Many disease modifying treatments for AD are currently in development. The U.S. Food and Drug Administration (FDA) approved the disease modifying treatments of aducanumab and lecanemab to target brain amyloid for early AD cognitive preservation, [1] yet their safety and efficacy in clinical settings warrant additional investigation [5, 6]. In contrast, more accessible treatments primarily address symptoms, temporarily slowing cognitive deterioration and improving the quality of life for both AD dementia patients and their caregivers [1]. Symptomatic treatment for mild to moderate AD dementia includes cholinesterase inhibitors, such as Aricept® (donepezil), Razadyne® (galantamine) and Exelon® (rivastigmine). These medications have a similar mechanism of action; however, an AD dementia patient may respond better to one drug than another [7]. Gastrointestinal symptoms and sleep disorders are a common adverse effect of cholinesterase inhibitors, typically affecting 5–20% of patients [7]. For moderate to severe AD dementia, licensed symptomatic treatment includes Namenda® (memantine), a glutamate noncompetitive N-methyl-d-aspartate (NMDA) receptor inhibitor [7]. The FDA has also approved Namzaric® for moderate to severe AD dementia, a combination of donepezil and memantine which is considered the most effective symptomatic treatment; this combination has demonstrated fewer gastrointestinal symptoms but an increased occurrence of headaches [8,9,10,11].

Current literature reports that a large percentage of patients with AD and related dementias are not on symptomatic anti-dementia treatment [12, 13]. For example, one study among Medicare beneficiaries found that among prevalent patients with AD and related dementias, only 33.3% used an approved anti-dementia drug in the years 2008–2016 [12]. In another study that followed 9812 Medicare beneficiaries with newly diagnosed AD dementia from 2008–2012, only 56.7% initiated symptomatic anti-dementia treatment [13]. In addition, many patients discontinue symptomatic anti-dementia drugs after a period of treatment. For example, within 100 days of starting treatment half of patients from four European healthcare databases, and a quarter of US. Medicare beneficiaries had discontinued treatment [13, 14]. Treatment patterns also vary by regions/countries in terms of drug therapies preferred and treatment duration [13,14,15]. A comprehensive evaluation of symptomatic treatment patterns using recent data for newly diagnosed AD dementia has not been performed and compared across different countries. It is important to understand current treatment patterns in real-world settings to inform effective disease management.
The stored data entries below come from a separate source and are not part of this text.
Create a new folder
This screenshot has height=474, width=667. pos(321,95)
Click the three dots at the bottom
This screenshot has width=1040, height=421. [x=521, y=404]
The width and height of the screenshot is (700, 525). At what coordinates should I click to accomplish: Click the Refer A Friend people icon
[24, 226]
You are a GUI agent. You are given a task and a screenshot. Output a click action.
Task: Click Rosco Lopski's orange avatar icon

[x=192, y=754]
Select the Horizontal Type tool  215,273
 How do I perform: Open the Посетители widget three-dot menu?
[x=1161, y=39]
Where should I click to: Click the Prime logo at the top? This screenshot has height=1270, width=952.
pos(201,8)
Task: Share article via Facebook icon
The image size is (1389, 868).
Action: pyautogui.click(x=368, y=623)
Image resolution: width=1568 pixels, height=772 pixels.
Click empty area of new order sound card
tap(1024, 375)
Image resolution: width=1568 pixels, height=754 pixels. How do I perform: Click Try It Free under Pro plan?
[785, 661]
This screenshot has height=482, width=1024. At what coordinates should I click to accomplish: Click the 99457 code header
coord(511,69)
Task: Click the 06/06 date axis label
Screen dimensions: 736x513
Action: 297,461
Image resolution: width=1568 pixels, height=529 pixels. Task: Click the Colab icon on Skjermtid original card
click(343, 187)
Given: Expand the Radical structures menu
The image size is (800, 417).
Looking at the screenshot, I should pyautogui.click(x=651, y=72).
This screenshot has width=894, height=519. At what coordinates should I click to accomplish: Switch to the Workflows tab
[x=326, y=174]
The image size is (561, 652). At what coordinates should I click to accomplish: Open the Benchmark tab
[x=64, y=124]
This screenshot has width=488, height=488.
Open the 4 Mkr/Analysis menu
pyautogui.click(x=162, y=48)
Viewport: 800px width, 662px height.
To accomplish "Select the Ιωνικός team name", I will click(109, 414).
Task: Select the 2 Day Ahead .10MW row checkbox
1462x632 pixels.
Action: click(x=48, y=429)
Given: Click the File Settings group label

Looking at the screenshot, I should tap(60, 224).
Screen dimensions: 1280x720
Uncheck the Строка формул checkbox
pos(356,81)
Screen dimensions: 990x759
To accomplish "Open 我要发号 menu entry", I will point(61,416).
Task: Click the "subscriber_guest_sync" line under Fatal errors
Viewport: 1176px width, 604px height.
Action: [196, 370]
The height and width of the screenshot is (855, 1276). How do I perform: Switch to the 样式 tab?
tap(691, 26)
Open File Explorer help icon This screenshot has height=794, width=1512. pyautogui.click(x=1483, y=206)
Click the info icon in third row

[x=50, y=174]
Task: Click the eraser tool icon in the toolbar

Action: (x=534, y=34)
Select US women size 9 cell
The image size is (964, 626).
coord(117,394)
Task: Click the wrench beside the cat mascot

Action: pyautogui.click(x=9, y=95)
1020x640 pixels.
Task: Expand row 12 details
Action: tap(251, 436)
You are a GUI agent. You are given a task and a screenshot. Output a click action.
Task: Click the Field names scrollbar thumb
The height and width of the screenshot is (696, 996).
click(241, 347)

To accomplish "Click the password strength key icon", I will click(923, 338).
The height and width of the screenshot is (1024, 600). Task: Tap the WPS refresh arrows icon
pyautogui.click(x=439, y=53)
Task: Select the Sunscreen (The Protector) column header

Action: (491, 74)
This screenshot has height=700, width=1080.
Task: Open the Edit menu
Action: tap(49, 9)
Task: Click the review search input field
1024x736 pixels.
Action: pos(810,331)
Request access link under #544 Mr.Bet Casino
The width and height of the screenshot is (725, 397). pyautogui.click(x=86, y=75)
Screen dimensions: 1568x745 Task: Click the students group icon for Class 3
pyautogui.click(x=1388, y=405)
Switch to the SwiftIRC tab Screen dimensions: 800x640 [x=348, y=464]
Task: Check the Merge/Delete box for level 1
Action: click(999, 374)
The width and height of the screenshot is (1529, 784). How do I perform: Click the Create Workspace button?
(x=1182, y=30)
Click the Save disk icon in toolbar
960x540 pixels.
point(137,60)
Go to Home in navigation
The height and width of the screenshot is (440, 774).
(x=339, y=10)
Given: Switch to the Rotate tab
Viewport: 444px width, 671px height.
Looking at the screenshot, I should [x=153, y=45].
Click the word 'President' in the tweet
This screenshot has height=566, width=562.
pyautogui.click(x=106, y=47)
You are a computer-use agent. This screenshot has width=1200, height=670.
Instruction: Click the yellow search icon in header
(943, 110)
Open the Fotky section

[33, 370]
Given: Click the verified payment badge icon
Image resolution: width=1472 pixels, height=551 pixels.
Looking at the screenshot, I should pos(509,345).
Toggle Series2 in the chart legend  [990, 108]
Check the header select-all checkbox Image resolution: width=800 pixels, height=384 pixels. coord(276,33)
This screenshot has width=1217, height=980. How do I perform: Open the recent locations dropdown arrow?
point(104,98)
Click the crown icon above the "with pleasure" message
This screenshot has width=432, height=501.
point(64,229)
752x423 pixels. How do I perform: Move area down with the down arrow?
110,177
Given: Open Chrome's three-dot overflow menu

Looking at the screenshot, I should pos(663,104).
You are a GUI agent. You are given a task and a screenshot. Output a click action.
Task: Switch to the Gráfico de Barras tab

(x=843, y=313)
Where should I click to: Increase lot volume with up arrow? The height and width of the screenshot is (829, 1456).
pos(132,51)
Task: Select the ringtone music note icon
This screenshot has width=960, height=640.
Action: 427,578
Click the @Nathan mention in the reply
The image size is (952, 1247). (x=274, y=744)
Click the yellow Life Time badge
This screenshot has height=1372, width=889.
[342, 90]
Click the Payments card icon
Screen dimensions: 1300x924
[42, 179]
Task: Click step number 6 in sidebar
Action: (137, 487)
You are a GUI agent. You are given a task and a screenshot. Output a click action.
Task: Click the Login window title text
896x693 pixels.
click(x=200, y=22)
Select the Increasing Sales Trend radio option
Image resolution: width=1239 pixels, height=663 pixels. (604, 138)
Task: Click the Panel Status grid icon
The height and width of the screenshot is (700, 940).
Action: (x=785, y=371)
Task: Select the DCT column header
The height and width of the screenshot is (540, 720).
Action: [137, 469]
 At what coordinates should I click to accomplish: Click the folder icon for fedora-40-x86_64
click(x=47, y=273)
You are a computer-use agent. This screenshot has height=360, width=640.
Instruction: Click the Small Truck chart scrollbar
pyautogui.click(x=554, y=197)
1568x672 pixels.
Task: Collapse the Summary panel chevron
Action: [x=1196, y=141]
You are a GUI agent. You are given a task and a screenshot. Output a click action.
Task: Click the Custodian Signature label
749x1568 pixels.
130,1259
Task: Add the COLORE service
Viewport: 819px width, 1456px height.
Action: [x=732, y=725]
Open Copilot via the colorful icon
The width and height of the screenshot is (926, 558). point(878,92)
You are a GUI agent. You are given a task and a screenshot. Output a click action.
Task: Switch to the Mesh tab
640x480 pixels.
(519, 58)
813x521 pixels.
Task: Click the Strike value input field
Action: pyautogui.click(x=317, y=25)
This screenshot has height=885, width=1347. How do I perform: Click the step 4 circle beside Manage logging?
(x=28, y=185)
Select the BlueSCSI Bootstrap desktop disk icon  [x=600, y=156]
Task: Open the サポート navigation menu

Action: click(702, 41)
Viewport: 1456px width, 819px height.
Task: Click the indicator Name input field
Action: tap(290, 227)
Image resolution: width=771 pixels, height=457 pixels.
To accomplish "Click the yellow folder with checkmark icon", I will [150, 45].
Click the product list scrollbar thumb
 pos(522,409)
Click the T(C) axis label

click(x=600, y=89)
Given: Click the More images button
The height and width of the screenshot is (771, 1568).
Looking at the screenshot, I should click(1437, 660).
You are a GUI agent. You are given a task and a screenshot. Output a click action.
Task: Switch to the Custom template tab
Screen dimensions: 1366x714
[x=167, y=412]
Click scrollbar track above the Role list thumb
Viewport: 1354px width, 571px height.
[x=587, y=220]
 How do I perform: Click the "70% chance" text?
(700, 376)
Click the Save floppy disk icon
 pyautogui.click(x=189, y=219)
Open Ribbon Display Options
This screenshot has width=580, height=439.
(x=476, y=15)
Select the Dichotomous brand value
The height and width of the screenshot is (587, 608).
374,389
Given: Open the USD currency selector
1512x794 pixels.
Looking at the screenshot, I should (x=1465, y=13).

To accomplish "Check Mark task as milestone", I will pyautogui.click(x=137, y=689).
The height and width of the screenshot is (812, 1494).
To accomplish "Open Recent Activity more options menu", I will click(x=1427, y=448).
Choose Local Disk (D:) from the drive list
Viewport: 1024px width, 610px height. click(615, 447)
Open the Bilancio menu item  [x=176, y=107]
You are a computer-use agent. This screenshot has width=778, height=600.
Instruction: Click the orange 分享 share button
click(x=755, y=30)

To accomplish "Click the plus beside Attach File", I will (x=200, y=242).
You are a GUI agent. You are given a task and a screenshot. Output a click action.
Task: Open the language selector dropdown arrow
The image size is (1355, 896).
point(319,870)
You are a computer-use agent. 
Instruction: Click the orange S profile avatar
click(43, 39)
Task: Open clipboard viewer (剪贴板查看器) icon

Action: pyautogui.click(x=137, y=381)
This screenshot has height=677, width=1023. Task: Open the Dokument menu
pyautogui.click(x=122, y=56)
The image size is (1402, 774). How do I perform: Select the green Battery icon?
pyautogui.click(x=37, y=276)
In this context, we leveraged data from two nationally representative databases, representing countries with varying recommendations for the symptomatic treatment of AD dementia, [16, 17] a major U.S. health plan (US) and the Clinical Practice Research Datalink (CPRD GOLD) in the UK. This study provides an updated description of the treatment patterns of symptomatic AD therapies among patients with newly diagnosed AD dementia in the context of two real-world clinical practice environments.

Methods

Data source

The US database is a full dataset consisting of medical, pharmacy and lab claims for Medicare and commercial covered lives linked by a unique patient identification (ID) code/number. The US database is representative of the US privately insured population and the elderly enrolled in Medicare advantage insurance plans [18]. As of 2018, the US health plan included about five million patients with at least one month of enrollment with pharmacy and medical benefits.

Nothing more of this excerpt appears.